Mit den Nationalparks Niedersächsisches, Hamburgisches und Schleswig-Holsteinisches Wattenmeer an der Nordseeküste sowie Vorpommersche Boddenlandschaft und Jasmund an der Ostsee bestehen in den Küstengewässern fünf Großschutzgebiete mit vorrangigem Schutzziel „ungesteuerte Entwicklung“ in Verantwortung der jeweiligen Bundesländer. Um diesem Ziel gerecht zu werden, müssen naturschädigende Nutzungen in den Naturdynamikzonen dieser Nationalparks beendet werden. Unter anderem betrifft das die Fischerei, die dort noch immer überwiegend großflächig stattfindet. Zudem müssen die Verlegung von Energieleitungen sowie die Schifffahrt so gebündelt werden, dass zumindest die Naturdynamikzonen der Nationalparks davon weitestgehend frei bleiben. Ebenso sind Sandentnahmen mit Wildnisgebieten unvereinbar. Potenzial für mehr Meereswildnis in den Küstengewässern besteht unter anderem in der Vergrößerung bestehender Nationalparks, etwa des Nationalsparks Jasmund. Insbesondere in der Ostsee müssen über die Nationalparks hinaus aber auch weitere strenge Meeresschutzgebiete eingerichtet werden. Potenziale dafür gibt es z. B. im Schleswig-Holsteinischen Teil der Ostsee, in der Wismarbucht und der Pommerschen Bucht.

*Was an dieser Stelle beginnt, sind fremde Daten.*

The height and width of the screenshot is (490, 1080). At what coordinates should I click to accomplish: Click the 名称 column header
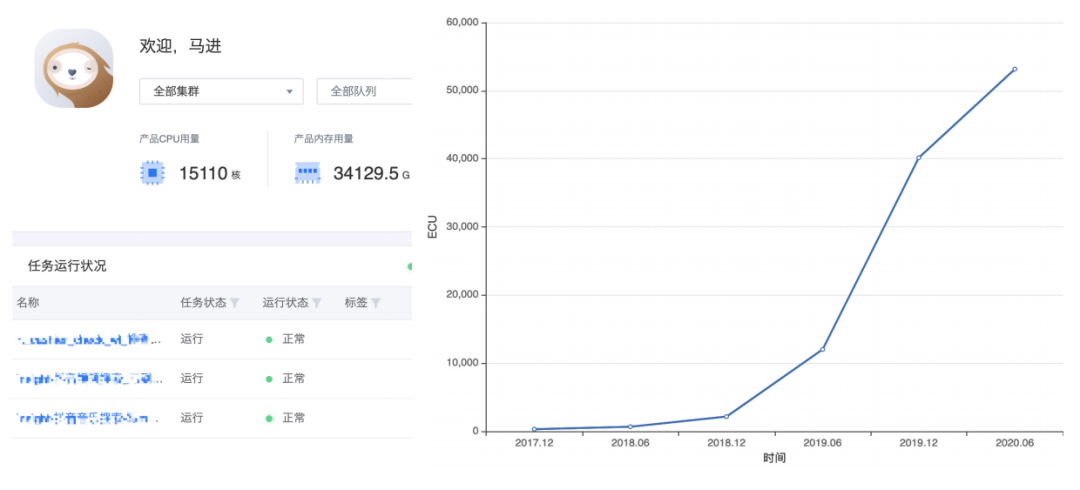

In den Gewässern der AWZ hat die Bundesregierung bis heute Naturschutzgebiete auf etwas mehr als 1 Mio. Hektar eingerichtet (Nordsee knapp 800.000 Hektar, Ostsee gut 200.000 Hektar). Auch in diesen Schutzgebieten finden jedoch zum großen Teil Eingriffe und Nutzungen durch den Menschen statt, die mit den Schutzerfordernissen nicht vereinbar sind. Die Implementierung eines strengen Schutzregimes in diesen Gebieten unter Ausschluss naturschädigender Eingriffe und Nutzungen wäre eine schnell umsetzbare Maßnahme zur Schaffung großräumiger Wildnis in diesen Meeresgebieten. Zugleich wird auch in der AWZ Potenzial für Wildnis über die bestehenden Schutzgebiete hinaus gesehen, die zum Beispiel durch Vergrößerung von Schutzgebieten umgesetzt werden können.

Die notwendige internationale Abstimmung unter anderem im Rahmen der gemeinsamen EU-Fischereipolitik zur Schaffung von Wildnisgebieten in der AWZ, insbesondere zum rechtlich verbindlichen Ausschluss fischereilicher Nutzungen, muss schnellstmöglich vorgenommen werden. Da es im Gegensatz zu den Landflächen im Meer kein privates Flächeneigentum gibt, sind die Rahmenbedingungen für mehr marine Wildnis besonders günstig.

[1] Zur Abgrenzung von Landflächen wird hier der Begriffsinhalt des Statistischen Bundesamtes zur Gebietsfläche Deutschlands herangezogen: Die Gebietsfläche Deutschlands ist demnach die „Landfläche bis zur sogenannten Küstenlinie – d.h. der Grenze zwischen Meer und Festland bei einem mittleren Wasserstand – einschließlich der Binnengewässer, aber ohne den Bodensee“ © Statistisches Bundesamt, Wiesbaden 2003. Diese Position adressiert Flächen jenseits dieser Küstenlinie.